Mario Vargas Llosa dice que ha regresado de la fiesta de París y ha vuelto a la rutina de su sillón de lectura. Todos tenemos un lugar placentero donde encontrarnos con nosotros mismos, ese donde reposan los guerreros después de las batallas con las que les enfrenta la vida. Ha escogido un relato de Faulkner, que asegura haber leído diez veces, El Oso, y luego ha hecho una reflexión sobre su examen. Hay una frase que puede resumir el contenido de su lectura: “Todos los desiertos y bosques van desapareciendo para que los hombres construyan sus ferrocarriles, sus fábricas y sus ciudades”. Hasta aquí parece que el escritor se nos había vuelto ecologista, pero no, su exposición continúa hasta hacer un canto a la civilización, declarando su preferencia por la ciudad, que nos trae cultura, museos, hospitales, universidades y el bienestar suficiente para escribir las cosas que escribe.
Por un momento pensé que estaba consiguiendo la aprobación de esa masa de ambientalistas que nos invade, pero después me he dado cuenta de que toma partido en medio de este debate enloquecido.
En el cuento de Faulkner hay un enfrentamiento cruento entre un mundo natural y el hombre que viene a destruirlo. Hay una lucha encarnizada entre el oso y los jóvenes cazadores que asolan su hábitat, como si esta guerra hubiera marcado siempre los principios de la civilización. Las cosas, según el poema de Gilgamesh, ocurrieron de una manera más amable. El rey de Uruk es amigo de Enkidu, un ser que todavía vive en las selvas salvajes, compartiendo la vida animal con las bestias. La ciudad surge del entendimiento entre estas dos contradicciones. El escritor defiende la parte más razonable del mundo en el que cree, el que le ha hecho contar las vidas de las personas en aquellos entornos que han conquistado. Pero también está el espacio de la fantasía, el de esa posibilidad que se encuentra después de atravesar la pared para descubrir el jardín que deslumbra los ojos de Alicia.

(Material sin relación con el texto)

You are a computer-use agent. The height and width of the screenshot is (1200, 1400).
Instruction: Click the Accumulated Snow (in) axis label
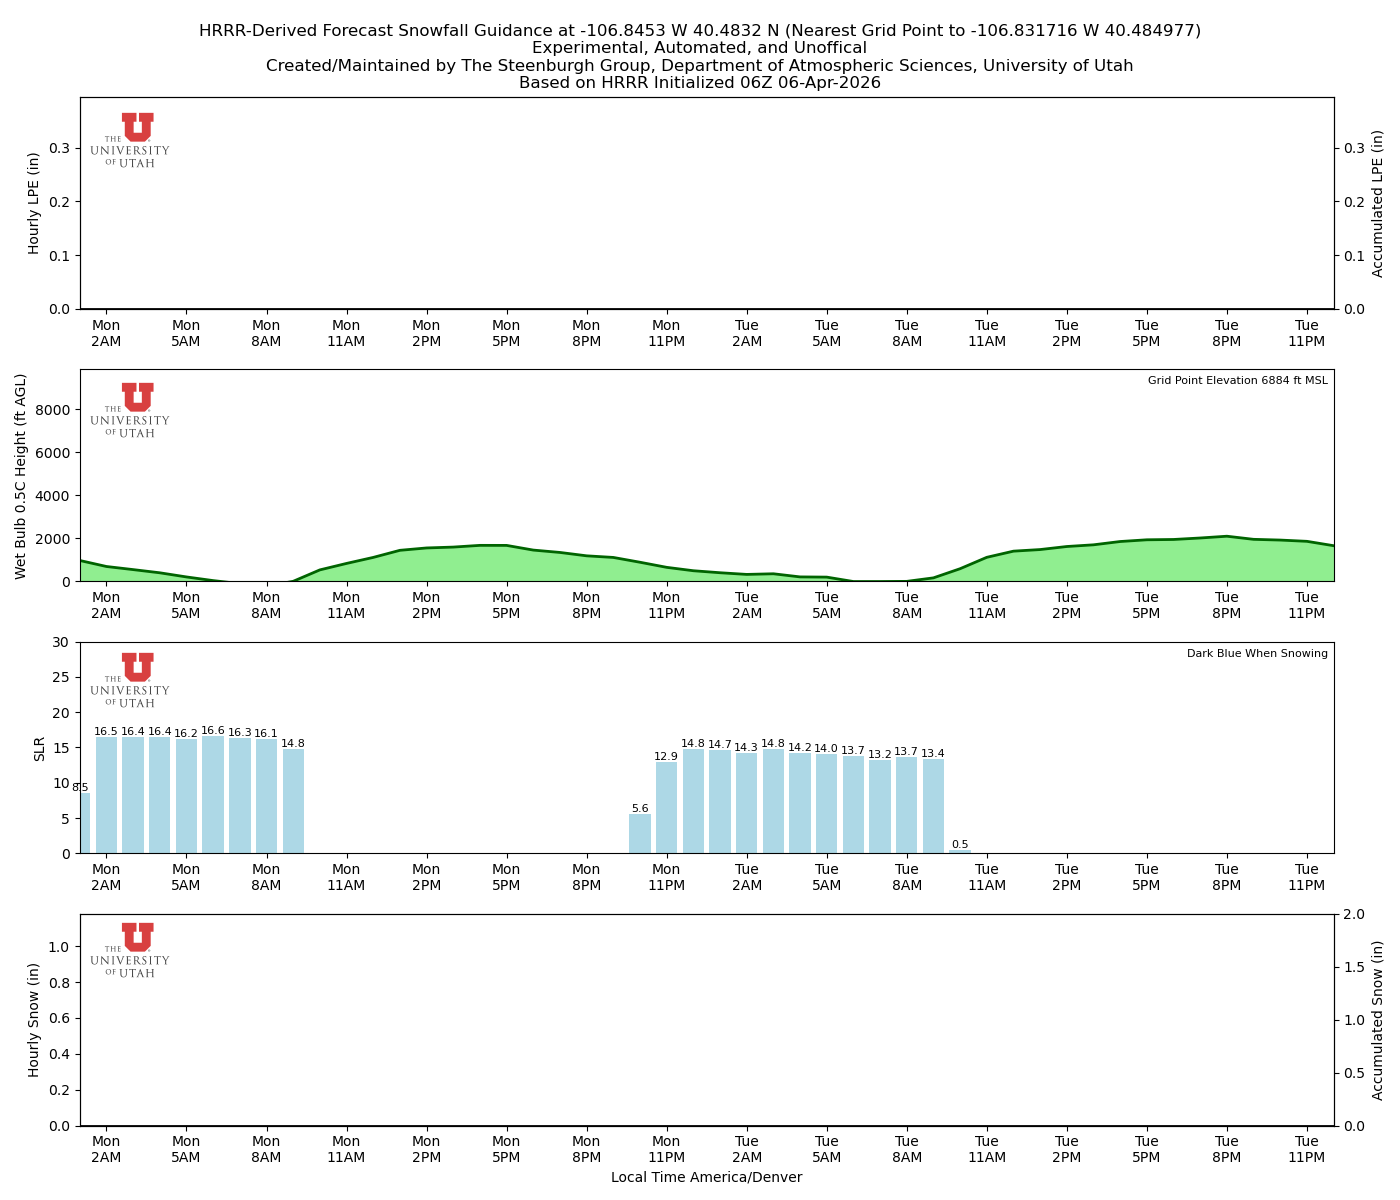(1377, 1020)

Hoy es complicado tomar partido ante los problemas que plantea el novelista del Mississippi, porque el hombre, que es el eje de todo relato, lleva sobre sus hombros la culpa de todos los desafueros. Es lógico que así sea: no hay otro a quien responsabilizar. El problema consiste en que ese pecado original no se reparte de forma equitativa entre toda la humanidad. Siempre habrá buenos que se consideran víctimas de los malos. Entre ellos, también pueden estar incluidos algunos escritores: los que no lo aceptan ni responden a esta dicotomía. El mundo en que vivimos aumenta estas diferencias en su empeño en resolverlas, y el oso de Faulkner se convierte en el héroe para unos mientras que los perversos son los jóvenes y alocados cazadores.
Hace tiempo que es así, y no tiene nada que ver con las revoluciones. Está claro en la obra de Antonio Escohotado “Los enemigos del comercio”. Esta mañana de domingo el cielo está encapotado, pero eso no importa, la gente saldrá a la calle con sus disfraces. Evoco una preciosa zamba de Peteco Carabajal, “Perfumes de carnaval”, donde dice que su piel llevaba el aroma de flor y tierra mojada. Me tropiezo con el artículo de Vargas Llosa y pienso que algunos lo vestirán de lagarterana, sacándole la piel a tiras por no estar lo suficientemente alineado con las ideas progresistas. De todas formas sirve para demostrar que en la derecha también puede haber escritores.
La literatura debería ser un territorio exento de las confrontaciones políticas, te llames Faulkner, Vargas Llosa o Almudena Grandes. Qué más da, todos están hermanados por el mismo afán, o eso creo yo.